__İstenen iş__. Aşağıdaki tefsir metninde "Kur'an Yolu Tefsiri" sözlerinden "mahzuf haberine mütealliktir." sözlerine kadar olan her şeyi hiç değiştirmeden yaz.

__Alıntılanan metin__.
اِنَّ ف۪ي ذٰلِكَ لَاٰيَةًۜ وَمَا كَانَ اَكْثَرُهُمْ مُؤْمِن۪ينَ
6. âyet, inkârcıların şimdi yalan saydıkları gerçeklerle bir gün karşı karşıya kalacaklarını haber vererek onları tehdit etmektedir. Halbuki akıllarını kullansalar inkâr ettikleri şeylerin gerçek olduğunu onlara gösterecek nice deliller vardır. Hayata elverişli kılınmış olan yerküre ve onda her türden bitkilerin, canlıların üremesi Allah’ın varlığını ve kudretini gösteren apaçık deliller değil midir? Şüphe yok ki toprağı, suyu, havası ve iklimi aynı olan bir arazi üzerinde bitki türlerinin yaratılmasında; tadı, rengi ve şekli ayrı olan meyve ve ürünlerin meydana gelmesinde üstün bir iradenin, sonsuz bir bilgi, hikmet ve kudretin mevcudiyetini gösteren deliller vardır. Bununla birlikte insanların çoğu inanmaz. Oysa 9. âyette ifade buyurulduğu gibi Allah’ın gücü de rahmeti de sonsuzdur; inkârlarından dolayı onları cezalandırma gücüne sahip olduğu gibi, tövbe edip iman eden ve iyi işler yapanları bağışlayacak merhamete de sahiptir.
Kur'an Yolu Tefsiri Cilt: 4 Sayfa: 144-145
اِنَّ ف۪ي ذٰلِكَ لَاٰيَةًۜ
İsim cümlesidir. اِنَّ tekid harfidir. İsim cümlesinin önüne gelir, ismini nasb haberini ref eder. ف۪ي ذٰلِكَ car mecruru اِنَّ ’nin mahzuf haberine mütealliktir.

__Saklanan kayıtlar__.
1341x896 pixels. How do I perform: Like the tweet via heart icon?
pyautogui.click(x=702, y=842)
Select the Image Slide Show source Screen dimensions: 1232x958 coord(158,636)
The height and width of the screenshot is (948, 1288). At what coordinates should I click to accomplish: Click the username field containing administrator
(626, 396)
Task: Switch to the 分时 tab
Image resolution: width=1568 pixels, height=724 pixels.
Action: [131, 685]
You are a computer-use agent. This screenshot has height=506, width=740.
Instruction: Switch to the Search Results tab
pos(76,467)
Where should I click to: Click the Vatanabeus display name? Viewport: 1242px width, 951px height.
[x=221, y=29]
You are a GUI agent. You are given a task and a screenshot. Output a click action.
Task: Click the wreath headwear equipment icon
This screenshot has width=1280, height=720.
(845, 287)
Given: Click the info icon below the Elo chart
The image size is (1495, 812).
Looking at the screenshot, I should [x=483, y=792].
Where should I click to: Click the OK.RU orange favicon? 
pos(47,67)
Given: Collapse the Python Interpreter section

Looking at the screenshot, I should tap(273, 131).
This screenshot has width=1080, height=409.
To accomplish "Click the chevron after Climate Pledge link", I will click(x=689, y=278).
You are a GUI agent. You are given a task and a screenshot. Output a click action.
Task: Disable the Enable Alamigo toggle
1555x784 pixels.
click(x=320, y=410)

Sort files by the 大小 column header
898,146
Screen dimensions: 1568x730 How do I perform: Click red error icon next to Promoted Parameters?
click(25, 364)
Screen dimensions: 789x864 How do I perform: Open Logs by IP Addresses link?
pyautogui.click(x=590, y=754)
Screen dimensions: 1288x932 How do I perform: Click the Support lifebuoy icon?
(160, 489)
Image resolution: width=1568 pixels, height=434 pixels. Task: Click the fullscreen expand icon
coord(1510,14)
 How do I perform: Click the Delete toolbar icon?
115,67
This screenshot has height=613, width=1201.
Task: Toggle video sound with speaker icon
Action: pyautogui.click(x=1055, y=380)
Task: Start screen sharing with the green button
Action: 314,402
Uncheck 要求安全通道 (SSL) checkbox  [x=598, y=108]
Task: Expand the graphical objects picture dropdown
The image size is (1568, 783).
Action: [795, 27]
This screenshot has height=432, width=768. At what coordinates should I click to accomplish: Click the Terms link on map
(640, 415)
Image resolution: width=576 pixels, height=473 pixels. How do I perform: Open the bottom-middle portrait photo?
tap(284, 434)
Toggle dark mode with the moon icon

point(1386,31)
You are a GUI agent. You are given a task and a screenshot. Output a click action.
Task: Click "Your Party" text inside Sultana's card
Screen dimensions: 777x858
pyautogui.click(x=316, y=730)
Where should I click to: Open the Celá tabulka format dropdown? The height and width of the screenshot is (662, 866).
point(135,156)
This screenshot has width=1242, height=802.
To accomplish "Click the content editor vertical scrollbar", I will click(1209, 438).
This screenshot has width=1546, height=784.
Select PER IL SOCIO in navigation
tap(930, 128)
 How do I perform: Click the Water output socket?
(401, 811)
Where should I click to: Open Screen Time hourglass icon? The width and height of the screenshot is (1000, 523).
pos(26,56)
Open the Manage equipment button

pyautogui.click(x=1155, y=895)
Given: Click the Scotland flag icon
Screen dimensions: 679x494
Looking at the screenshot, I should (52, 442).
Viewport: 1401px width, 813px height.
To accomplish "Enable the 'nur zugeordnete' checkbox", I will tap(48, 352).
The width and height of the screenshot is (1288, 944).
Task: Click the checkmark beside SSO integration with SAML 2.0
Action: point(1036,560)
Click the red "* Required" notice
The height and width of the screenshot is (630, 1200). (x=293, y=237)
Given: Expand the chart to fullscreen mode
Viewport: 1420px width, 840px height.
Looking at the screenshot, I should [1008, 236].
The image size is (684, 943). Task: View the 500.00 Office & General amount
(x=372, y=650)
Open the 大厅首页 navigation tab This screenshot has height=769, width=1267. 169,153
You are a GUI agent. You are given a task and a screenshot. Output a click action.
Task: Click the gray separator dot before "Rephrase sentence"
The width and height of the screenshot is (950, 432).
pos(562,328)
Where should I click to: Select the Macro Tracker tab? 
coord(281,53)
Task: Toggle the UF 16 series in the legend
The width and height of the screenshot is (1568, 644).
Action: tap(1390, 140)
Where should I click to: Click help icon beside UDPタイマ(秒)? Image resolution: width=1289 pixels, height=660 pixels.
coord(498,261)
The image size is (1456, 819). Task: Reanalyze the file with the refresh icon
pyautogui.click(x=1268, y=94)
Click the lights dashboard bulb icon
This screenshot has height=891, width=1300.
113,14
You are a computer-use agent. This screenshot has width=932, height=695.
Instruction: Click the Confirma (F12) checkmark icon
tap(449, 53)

__Cevap aşağıda__.
Kur'an Yolu Tefsiri Cilt: 4 Sayfa: 144-145
اِنَّ ف۪ي ذٰلِكَ لَاٰيَةًۜ
İsim cümlesidir. اِنَّ tekid harfidir. İsim cümlesinin önüne gelir, ismini nasb haberini ref eder. ف۪ي ذٰلِكَ car mecruru اِنَّ ’nin mahzuf haberine mütealliktir.